ATHENS — I’ll be filing a detailed report later today that you’ll be able to read on MyAJC.com about Georgia’s off-season disciplinary issues and the Bulldogs’ reactions to them. But in the meantime I wanted to go ahead and share what Georgia coach Mark Richt and some of his players had to say about it at UGA’s Preseason Football Media Day on Friday.
Richt was unflinching and unapologetic in answering the media’s questions about whether the Bulldogs’ have a discipline problem.
“Well, the guys that misbehave have a discipline problem,” Richt said. “That’s why we discipline them. The rest of the guys don’t. Some are still here and some aren’t. That’s just part of the consequences for not doing what you’re supposed to do when you’re supposed to do it.”
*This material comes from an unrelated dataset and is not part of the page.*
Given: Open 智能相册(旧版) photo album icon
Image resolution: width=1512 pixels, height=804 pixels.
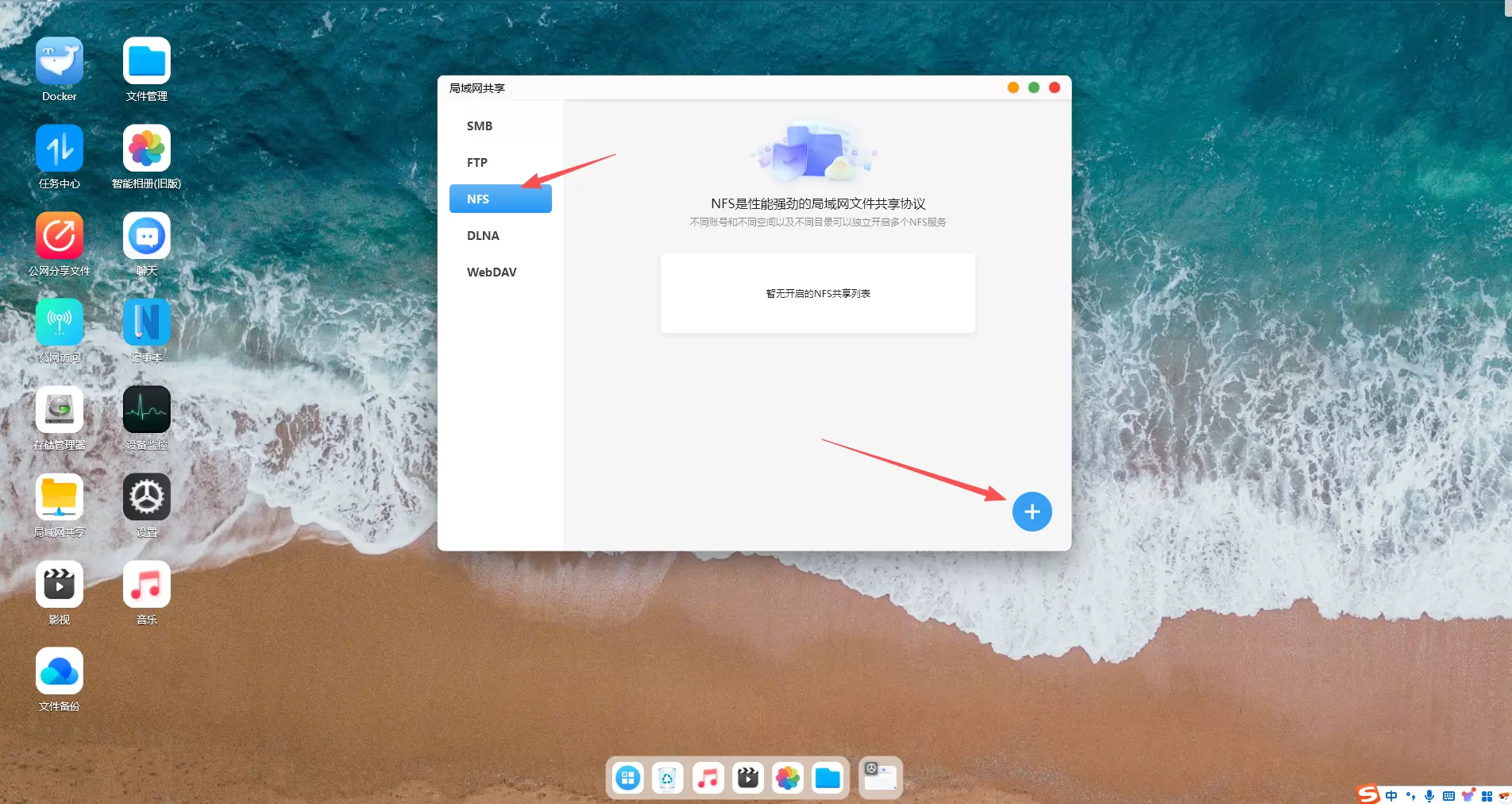Looking at the screenshot, I should [147, 149].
Richt said he’s largely unconcerned about the public perception — if there is indeed one — that Georgia recruits unruly players.
“I can’t really worry about that,” he said. “We’re going to hold true to what we believe is right. We’re going to take care of business if business comes up, and then play football.
“The great majority of our guys are doing a great job and I’m really proud of them. There’s different levels of issues, obviously, but even a good man makes a mistake sometimes. But we’ll take care of those things. We have always and always will. We’re not going to hide from that.”
At least a dozen of the Bulldogs’ players were available for interviews before they took the field Friday afternoon for the first preseason practice of the summer. And all of them were asked about the disciplinary and perception issues.
“When I see that kind of stuff, it hits me kind of hard,” junior outside linebacker Jordan Jenkins said. “First I feel bad for my teammate who gets into trouble. Speaking about (Davin) Bellamy, I feel bad because he’s a friend of mine, he’s had a great summer and he’s really not that type of a guy. He made a mistake. … But it doesn’t show the true side of him.”
Said senior captain Chris Conley: “There’s been a lot more punishment handed out on our part. We decide what those punishments are going to be and we enforce them. The players have had a hand in that. We’ve met with those players as groups and as individuals. We explain to them: ‘This is what you’re doing wrong, this is what you’ve got to do to fix it, this is what’s going to happen if you don’t fix it.’ The fact that it’s coming from player-led leadership and less from coaches I think is a good thing. I think this team is going to take a turn for the better as a result.”
“We called a team meeting a couple of days after (Bellamy’s DUI arrest),” said senior cornerback Damian Swann.”It wasn’t to single anybody out, it wasn’t to rag on guys. It was just let guys know that we’re all in this together and everybody needs to deal with this situation together. We need to hold ourselves accountable and let small stuff turn into something big and keep happening over and over again.”
Richt was emphatic on the point that Georgia does not recruit miscreants and defended the Bulldogs’ system of checks and balances.
“We do everything we can to get to know these guys,” he said. “There’s only so many times we’re allowed to. But I’ll say this right now: Bellamy made a mistake; it was stupid; he know’s it; he’s remorseful. But he’s not a bad person. … It’s like I told him, ‘I don’t like that you made the mistake, but I’d rather you make the mistake now and learn from it than be 30 years old with a wife a kids and a good job and maybe lose your job or your marriage. You gate that it happens and I don’t condone it. But we certainly do everything in our power to learn from it.”
Richt said there is a “vetting process” during recruiting and pointed to a recent unnamed commitment Georgia rescinded its offer to after the recruit was repeatedly posting unsavory tweets under different handles on his Twitter account.
“If you look at who we sign, they’ve got offers from five to 20 schools that we compete with,” Richt said. “Other schools have players that have an offer from Georgia and a lot of different schools. It’s not that we’re all recruiting bad guys. We’re all doing our homework. … There’s definitely a vetting process we’re very serious about.”